Structural Dynamics of Lytic PolysaccHaride Monooxygenase

Abstract

Lytic Polysaccharide Monooxygenases (LPMOs) found in fungi, bacteria, and viruses are redox enzymes that utilize copper to cleave glycosidic bonds in the recalcitrant crystalline form of polysaccharides. Cellulose and chitin are currently classified by CAZy under AA9, AA10, AA11, and AA13 families. LPMO’s unusually “flat” and “rigid” active site framework for its catalytic activity has been the focus since their discovery in the early 2000s. LPMOs’ molecular architecture to bind to cellulose and chitin (and other polymers) is most likely evolved due to the presence of a diverse substrate landscape.
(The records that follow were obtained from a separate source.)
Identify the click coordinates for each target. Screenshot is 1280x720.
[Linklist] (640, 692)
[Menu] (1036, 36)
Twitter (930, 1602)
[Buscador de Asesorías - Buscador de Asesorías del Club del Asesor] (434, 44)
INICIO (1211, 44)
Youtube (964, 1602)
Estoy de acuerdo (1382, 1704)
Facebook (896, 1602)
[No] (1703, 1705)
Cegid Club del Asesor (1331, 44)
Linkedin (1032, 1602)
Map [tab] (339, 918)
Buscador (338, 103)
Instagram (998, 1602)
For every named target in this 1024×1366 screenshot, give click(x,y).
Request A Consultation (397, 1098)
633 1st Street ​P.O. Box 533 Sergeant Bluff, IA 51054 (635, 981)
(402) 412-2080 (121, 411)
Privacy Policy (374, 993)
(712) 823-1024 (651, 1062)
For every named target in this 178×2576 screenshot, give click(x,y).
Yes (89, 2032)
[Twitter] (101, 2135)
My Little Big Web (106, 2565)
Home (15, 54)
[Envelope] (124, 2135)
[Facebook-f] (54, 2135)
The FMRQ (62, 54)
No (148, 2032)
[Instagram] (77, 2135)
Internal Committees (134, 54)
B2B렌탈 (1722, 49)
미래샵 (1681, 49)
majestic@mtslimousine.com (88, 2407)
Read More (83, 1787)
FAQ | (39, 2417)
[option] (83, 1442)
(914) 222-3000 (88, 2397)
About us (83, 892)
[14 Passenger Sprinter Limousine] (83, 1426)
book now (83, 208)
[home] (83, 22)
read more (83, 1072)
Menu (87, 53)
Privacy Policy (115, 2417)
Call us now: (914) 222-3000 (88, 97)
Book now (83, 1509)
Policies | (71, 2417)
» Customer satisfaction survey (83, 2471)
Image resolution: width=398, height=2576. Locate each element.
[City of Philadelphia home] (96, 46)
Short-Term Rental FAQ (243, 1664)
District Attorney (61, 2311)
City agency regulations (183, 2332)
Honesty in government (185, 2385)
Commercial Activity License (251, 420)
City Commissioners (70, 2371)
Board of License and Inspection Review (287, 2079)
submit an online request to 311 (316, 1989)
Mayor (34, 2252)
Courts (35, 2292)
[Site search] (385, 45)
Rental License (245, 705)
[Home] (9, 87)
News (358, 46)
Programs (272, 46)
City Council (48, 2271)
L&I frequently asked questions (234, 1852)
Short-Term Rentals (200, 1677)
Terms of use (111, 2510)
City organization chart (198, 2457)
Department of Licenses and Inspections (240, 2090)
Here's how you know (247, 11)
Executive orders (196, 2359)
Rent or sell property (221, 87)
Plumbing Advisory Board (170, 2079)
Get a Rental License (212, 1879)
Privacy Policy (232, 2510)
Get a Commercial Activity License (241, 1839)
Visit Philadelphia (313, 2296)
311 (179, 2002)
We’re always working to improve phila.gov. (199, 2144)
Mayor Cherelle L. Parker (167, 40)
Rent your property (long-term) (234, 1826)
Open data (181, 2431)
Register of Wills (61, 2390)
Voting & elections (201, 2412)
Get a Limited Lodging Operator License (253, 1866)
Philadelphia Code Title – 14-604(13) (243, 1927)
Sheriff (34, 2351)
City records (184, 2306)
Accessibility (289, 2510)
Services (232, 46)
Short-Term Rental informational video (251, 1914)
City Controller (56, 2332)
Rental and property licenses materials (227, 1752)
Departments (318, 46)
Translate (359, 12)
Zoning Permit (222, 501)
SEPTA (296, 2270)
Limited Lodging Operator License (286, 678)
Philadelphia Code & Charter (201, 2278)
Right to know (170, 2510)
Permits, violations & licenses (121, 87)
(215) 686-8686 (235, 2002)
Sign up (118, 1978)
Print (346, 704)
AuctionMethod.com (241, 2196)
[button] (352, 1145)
Here, using structural bioinformatics approach coupled with Elastic Network Modeling (ENM), we compare and contrast the structurally similar yet sequentially and functionally diverse polysaccharide monooxygenases. The structural dynamics studies of AA9, AA10, AA11, and AA13 families indicate that the “rigid” active site is highly flexible than previously hypothesized. Also, the loops on the substrate binding side are most mobile indicating their role in substrate binding. However, there are crucial dynamical and physicochemical differences between the four families that are responsible for their substrate specificity. The study also predicts key residues that are possibly responsible for substrate specificity and LPMO’s function, in other words towards its allostery.